__Dostarczony tekst__.

W 37 kolejce T-ME Podbeskidzie przegrało na wyjeździe 1:3 z Koroną Kielce
Podopieczni Ryszarda Tarasiewicza w 31 minucie objęli prowadzenie po strzale Carlosa. Korona podwyższyła prowadzenie przed końcem pierwszej połowy. Błąd Tomasika, wykorzystał Kapo, który wyłożył piłkę Carlosowi, a on pewnym strzałem wpakował ja do siatki. Utrata drugiej bramki podziałała mobilizująco na Górali i po chwili zdobyli bramkę kontaktową. Po faulu w polu karnym gospodarzy na Górkiewiczu, arbiter spotkania wskazał na jedenasty metr. Do piłki podszedł Kołodziej i strzałem po ziemi pokonał Cerniauskasa.
W 66 minucie spotkania Korona podwyższyła prowadzenie. Górkiewicz faulował we własnym polu karnym Ferotovsa, za co sędzia podyktował rzut karny dla gospodarzy. Strzelcem trzeciego gola został Kiełb. Do końca meczu wynik pozostał bez zmian.
Korona Kielce – Podbeskidzie Bielsko-Biała 3:1 (2:1)

__Dane__.
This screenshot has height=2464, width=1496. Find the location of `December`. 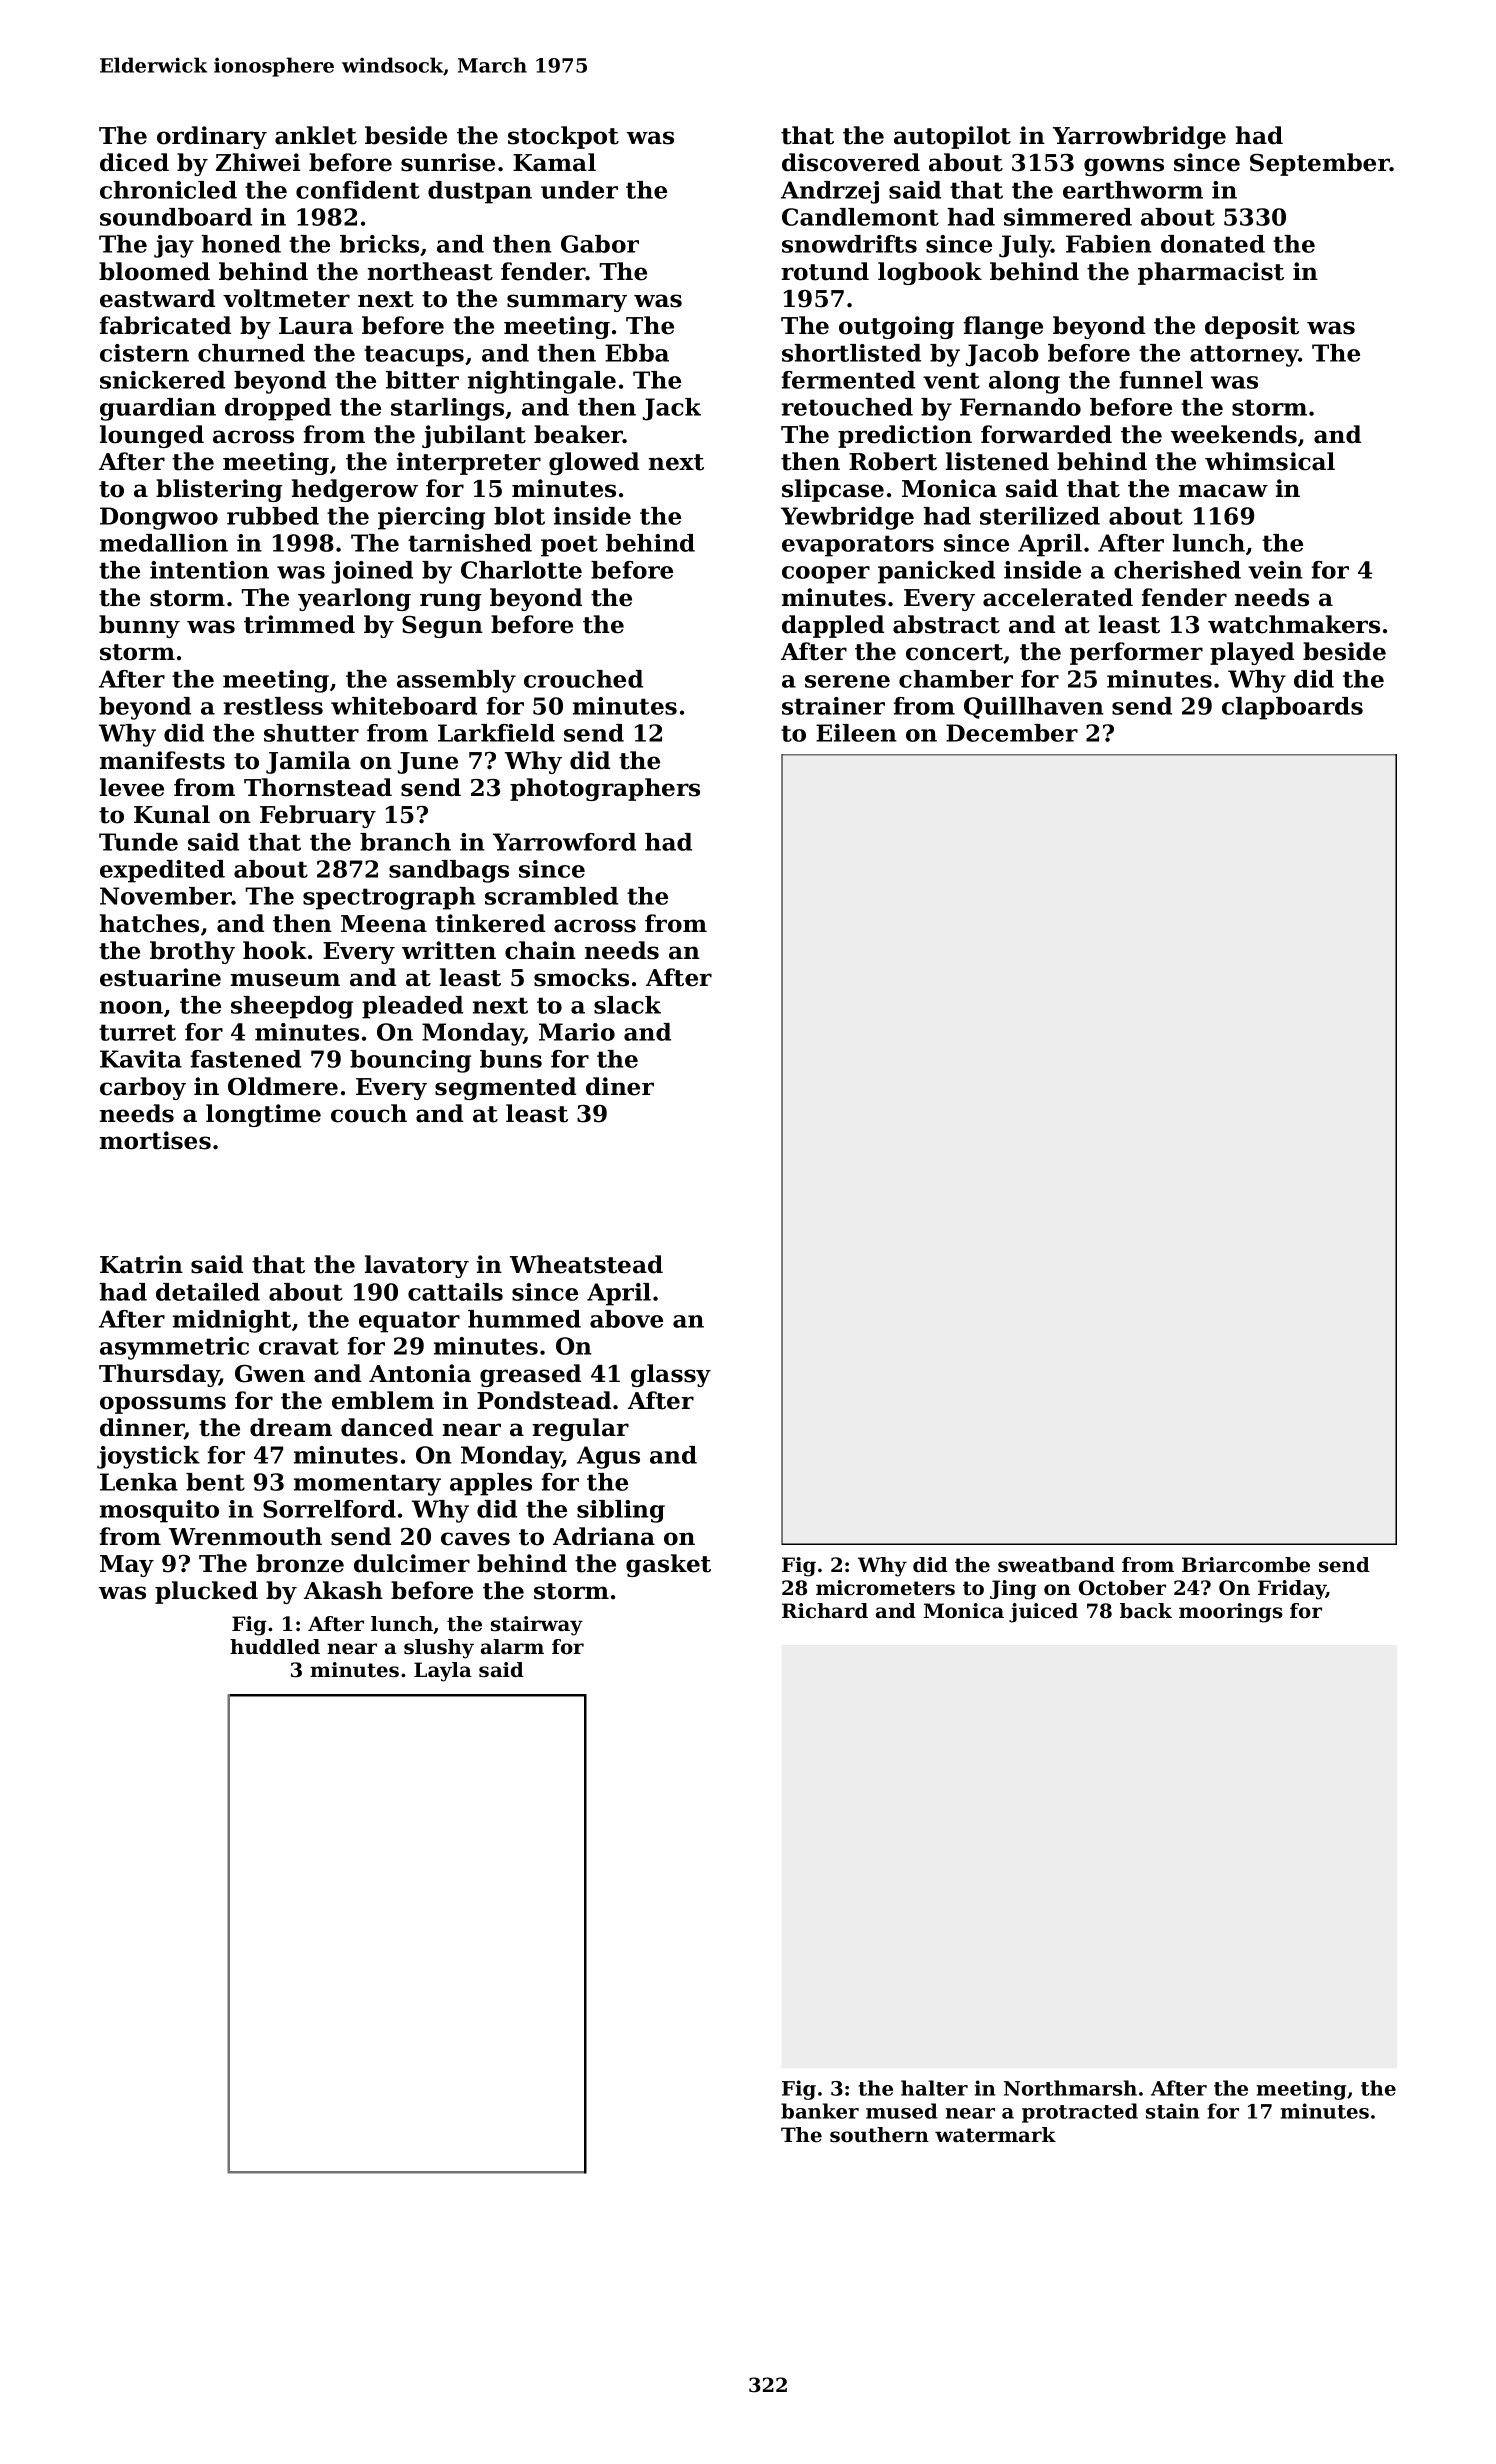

__Krótkie ćwiczenie__. Dopisz dalszy ciąg relacji z meczu Korony Kielce z Podbeskidziem, zaczynając bezpośrednio po jej ostatnim zdaniu.

__Odpowiedź do ćwiczenia__.
Luis Carlos 31, 44, Jacek Kiełb 66-karny - Dariusz Kołodziej 45
Korona Kielce: Vytautas Cerniauskas - Paweł Golański, Piotr Malarczyk, Kamil Sylwestrzak, Leandro - Jacek Kiełb (85. Serhij Pyłypczuk), Vlastimir Jovanović, Aleksandrs Fertovs, Luis Carlos, Olivier Kapo - Przemysław Trytko (83. Rafael Porcellis).
Podbeskidzie Bielsko-Biała: Richard Zajac - Tomasz Górkiewicz, Bartłomiej Konieczny, Pavol Stano, Piotr Tomasik - Damian Chmiel, Adam Deja (46. Wojciech Trochim), Dariusz Kołodziej, Adam Pazio, Bartosz Śpiączka (74. Piotr Malinowski) - Robert Demjan (59. Idrissa Cisse).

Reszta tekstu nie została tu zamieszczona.